Testo di riferimento:
======

Ideata con molta probilità dalla comunità Amish, questa torta consta di un delizioso ripieno di crema di marshmallows, o crema al latte aromatizzata alla vaniglia, racchiuso tra due strati tondeggianti a base di cacao. Per il 31 Ottobre è gettonatissima in versione biscotto, ognuno preferibilmente riempito di crema all’arancia.

 

Le mele caramellate

VALIUM ne ha parlato già (rileggi qui l’articolo). Sono ghiotte sia per la vista che per il palato: rossissime e rivestite di un lucente strato di zucchero caramellato, possono essere decorate con un tripudio di confettini o zuccherini multicolor.

 

Le Candy Corn

Ricordano i semi del mais, un frutto tipicamente autunnale; in realtà sono chicchi di riso soffiato caramellati a cui viene data una forma conica. I colori di cui si tingono le Candy Corn sono caratteristici: bianco, arancione e giallo all’insegna di una solare giocosità.

 

La Bundt Cake

E’ un’altra specialità americana, nonostante il suo nome vanti un’origine germanica. Ha una forma a ciambella che la rende molto simile al ciambellone italiano; ne esistono varie versioni, ma per celebrare Halloween si predilige la variante al cacao ricoperta di squisita glassa al cioccolato.

 

La Divinity Candy

Sono dolcetti molto popolari nel Sud degli Stati Uniti. Somigliano a delle meringhe, oppure a dei torroncini, e tra i loro ingredienti risaltano lo zucchero bianco, l’estratto di vaniglia, gli albumi d’uovo sbattuti e lo sciroppo di mais. Per renderli ancora più deliziosi vengono guarniti con frutta secca e noci pecan, una varietà dal sapore particolarmente intenso diffusa in paesi come il Texas e la Louisiana. Oltre che ad Halloween, negli USA si gustano durante le feste natalizie.

======

Estratti dei dati:

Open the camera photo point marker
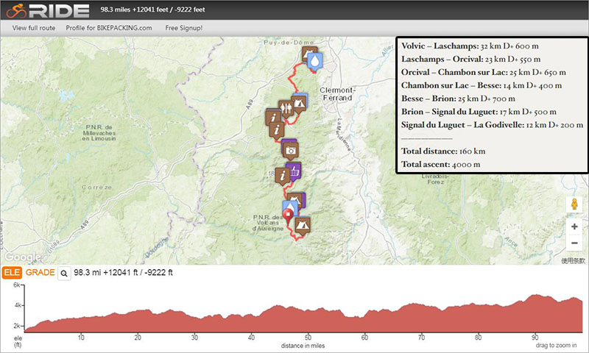This screenshot has width=589, height=353. click(x=291, y=149)
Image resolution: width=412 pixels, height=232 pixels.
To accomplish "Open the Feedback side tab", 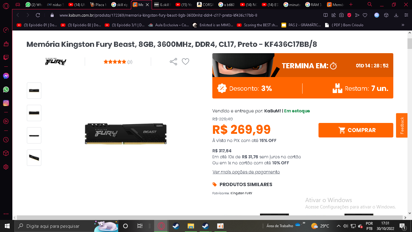I will pyautogui.click(x=402, y=125).
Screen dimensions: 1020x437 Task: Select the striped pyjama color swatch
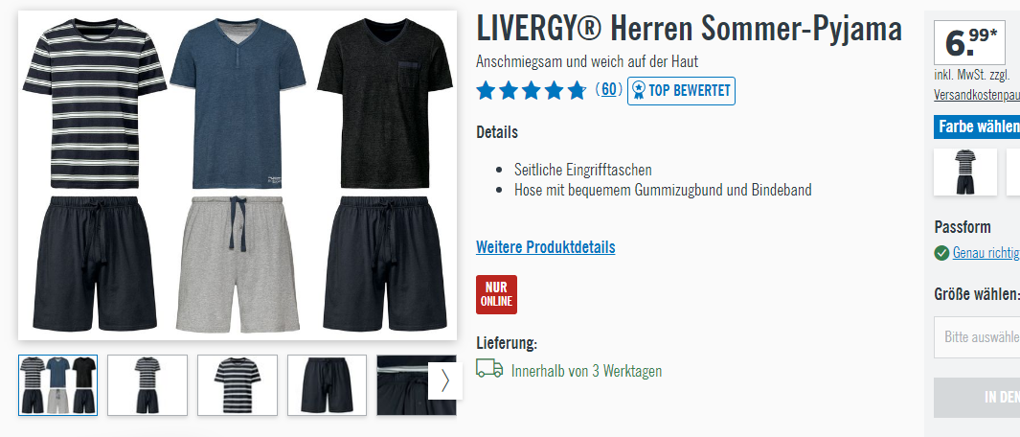pyautogui.click(x=965, y=172)
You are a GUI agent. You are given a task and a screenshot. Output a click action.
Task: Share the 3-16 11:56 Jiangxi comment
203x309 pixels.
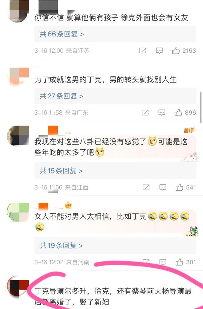146,187
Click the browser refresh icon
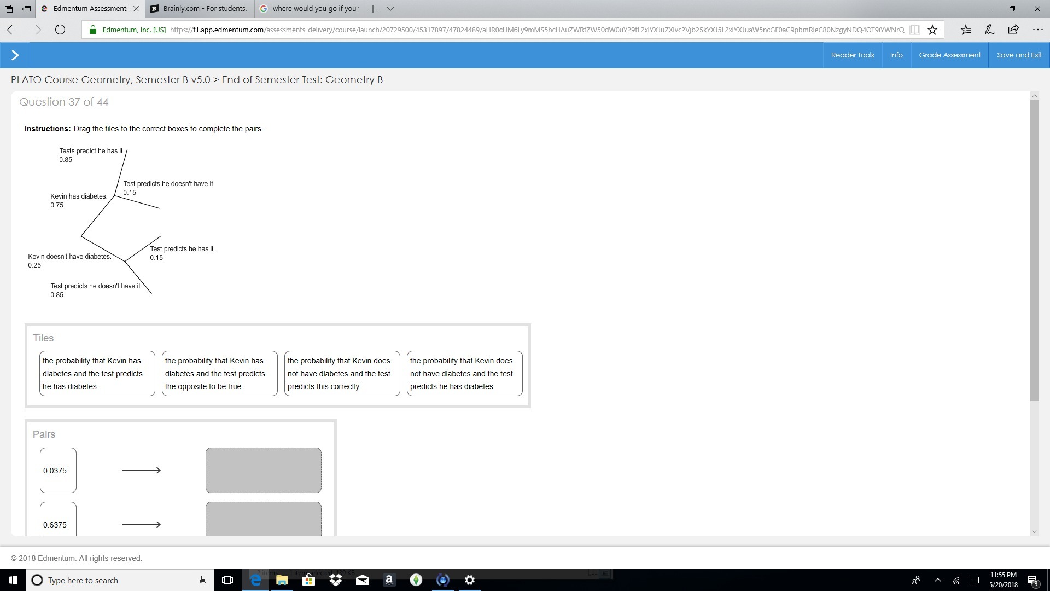Viewport: 1050px width, 591px height. [x=60, y=30]
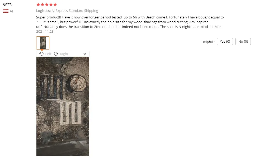Close the enlarged review photo viewer

tap(84, 54)

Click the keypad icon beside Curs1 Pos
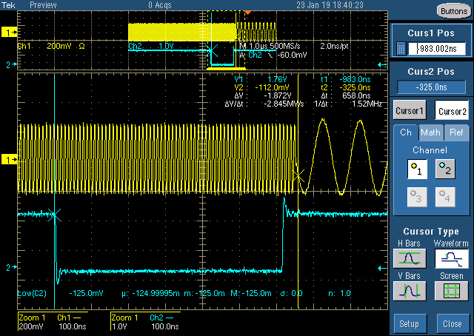point(401,48)
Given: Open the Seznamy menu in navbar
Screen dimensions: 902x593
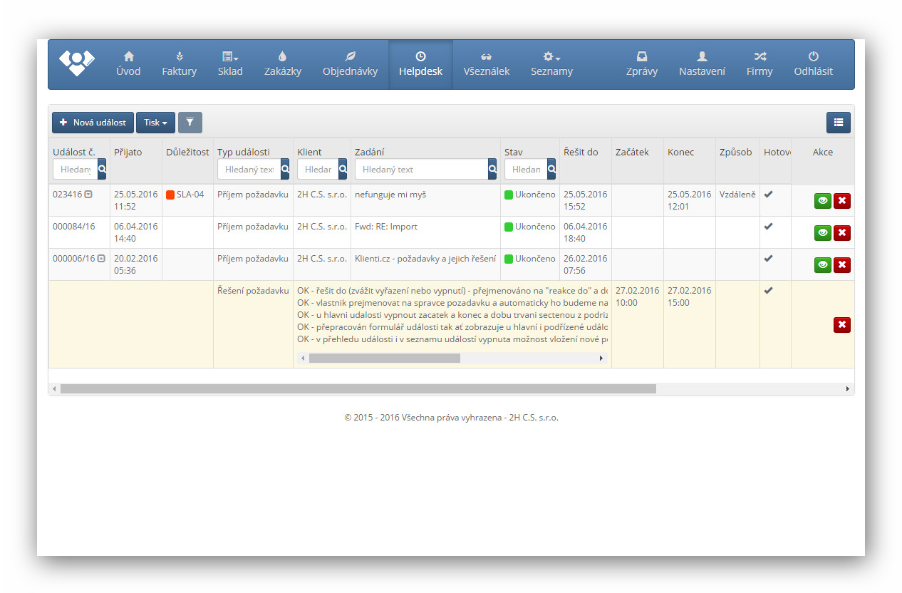Looking at the screenshot, I should 551,64.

======

Consegna: Secondo il testo sui dolci di Halloween, di quali colori si tingono le Candy Corn?

Soluzione: Bianco, arancione e giallo.